Word and element locating data:
>>>>>

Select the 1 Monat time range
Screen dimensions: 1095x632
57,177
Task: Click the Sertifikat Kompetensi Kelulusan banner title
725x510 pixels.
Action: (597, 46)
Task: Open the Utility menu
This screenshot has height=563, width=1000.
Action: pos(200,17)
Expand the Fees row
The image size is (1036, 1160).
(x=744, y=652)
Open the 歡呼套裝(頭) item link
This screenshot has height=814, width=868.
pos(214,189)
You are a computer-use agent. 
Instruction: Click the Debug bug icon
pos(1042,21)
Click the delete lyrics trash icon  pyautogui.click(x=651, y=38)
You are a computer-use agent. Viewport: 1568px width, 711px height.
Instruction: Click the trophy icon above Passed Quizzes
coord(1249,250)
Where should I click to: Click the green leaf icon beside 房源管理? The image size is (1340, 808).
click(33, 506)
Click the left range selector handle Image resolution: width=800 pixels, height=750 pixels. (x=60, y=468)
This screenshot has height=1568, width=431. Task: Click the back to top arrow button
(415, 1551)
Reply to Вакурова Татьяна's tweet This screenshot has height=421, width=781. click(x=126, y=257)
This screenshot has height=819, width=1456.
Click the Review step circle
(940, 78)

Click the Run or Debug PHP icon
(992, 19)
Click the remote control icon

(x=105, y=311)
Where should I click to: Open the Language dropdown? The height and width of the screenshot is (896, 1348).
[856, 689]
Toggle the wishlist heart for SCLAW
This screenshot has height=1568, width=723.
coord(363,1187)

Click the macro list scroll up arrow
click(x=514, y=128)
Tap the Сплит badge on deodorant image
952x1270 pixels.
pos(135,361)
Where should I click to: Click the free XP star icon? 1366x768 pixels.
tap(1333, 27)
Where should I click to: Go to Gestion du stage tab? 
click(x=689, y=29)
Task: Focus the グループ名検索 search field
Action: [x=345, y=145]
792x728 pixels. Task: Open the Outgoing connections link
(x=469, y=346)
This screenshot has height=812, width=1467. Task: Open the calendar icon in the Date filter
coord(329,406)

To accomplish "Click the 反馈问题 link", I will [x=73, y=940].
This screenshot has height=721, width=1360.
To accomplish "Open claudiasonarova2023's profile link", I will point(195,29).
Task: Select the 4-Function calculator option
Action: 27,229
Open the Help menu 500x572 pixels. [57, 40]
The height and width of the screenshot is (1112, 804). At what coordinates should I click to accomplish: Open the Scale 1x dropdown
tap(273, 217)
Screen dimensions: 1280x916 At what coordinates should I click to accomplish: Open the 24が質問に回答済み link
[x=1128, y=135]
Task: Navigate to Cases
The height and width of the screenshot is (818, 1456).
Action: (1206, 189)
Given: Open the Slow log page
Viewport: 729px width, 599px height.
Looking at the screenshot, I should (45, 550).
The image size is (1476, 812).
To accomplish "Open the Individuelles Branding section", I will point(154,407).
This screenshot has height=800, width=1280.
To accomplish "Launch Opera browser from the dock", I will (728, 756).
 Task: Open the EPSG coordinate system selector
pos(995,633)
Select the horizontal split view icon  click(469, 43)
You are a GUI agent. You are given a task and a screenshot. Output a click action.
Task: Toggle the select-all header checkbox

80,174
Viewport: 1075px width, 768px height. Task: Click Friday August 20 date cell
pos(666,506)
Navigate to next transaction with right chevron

<<<<<

_WHAT TO DO:_ Please turn the items starting at the line containing "Task: Open the Utility menu" and ending at the line containing "(x=469, y=346)" into a numbered list, one line per entry, including both of those lines and leaving out blank lines.

_RESULT FOR THIS EXERCISE:_
1. Task: Open the Utility menu
2. This screenshot has height=563, width=1000.
3. Action: pos(200,17)
4. Expand the Fees row
5. The image size is (1036, 1160).
6. (x=744, y=652)
7. Open the 歡呼套裝(頭) item link
8. This screenshot has height=814, width=868.
9. pos(214,189)
10. You are a computer-use agent. 
11. Instruction: Click the Debug bug icon
12. pos(1042,21)
13. Click the delete lyrics trash icon  pyautogui.click(x=651, y=38)
14. You are a computer-use agent. Viewport: 1568px width, 711px height.
15. Instruction: Click the trophy icon above Passed Quizzes
16. coord(1249,250)
17. Where should I click to: Click the green leaf icon beside 房源管理? The image size is (1340, 808).
18. click(33, 506)
19. Click the left range selector handle Image resolution: width=800 pixels, height=750 pixels. (x=60, y=468)
20. This screenshot has height=1568, width=431. Task: Click the back to top arrow button
21. (415, 1551)
22. Reply to Вакурова Татьяна's tweet This screenshot has height=421, width=781. click(x=126, y=257)
23. This screenshot has height=819, width=1456.
24. Click the Review step circle
25. (940, 78)
26. Click the Run or Debug PHP icon
27. (992, 19)
28. Click the remote control icon
29. (x=105, y=311)
30. Where should I click to: Open the Language dropdown? The height and width of the screenshot is (896, 1348).
31. [856, 689]
32. Toggle the wishlist heart for SCLAW
33. This screenshot has height=1568, width=723.
34. coord(363,1187)
35. Click the macro list scroll up arrow
36. click(x=514, y=128)
37. Tap the Сплит badge on deodorant image
38. 952x1270 pixels.
39. pos(135,361)
40. Where should I click to: Click the free XP star icon? 1366x768 pixels.
41. tap(1333, 27)
42. Where should I click to: Go to Gestion du stage tab? 
43. click(x=689, y=29)
44. Task: Focus the グループ名検索 search field
45. Action: [x=345, y=145]
46. 792x728 pixels. Task: Open the Outgoing connections link
47. (x=469, y=346)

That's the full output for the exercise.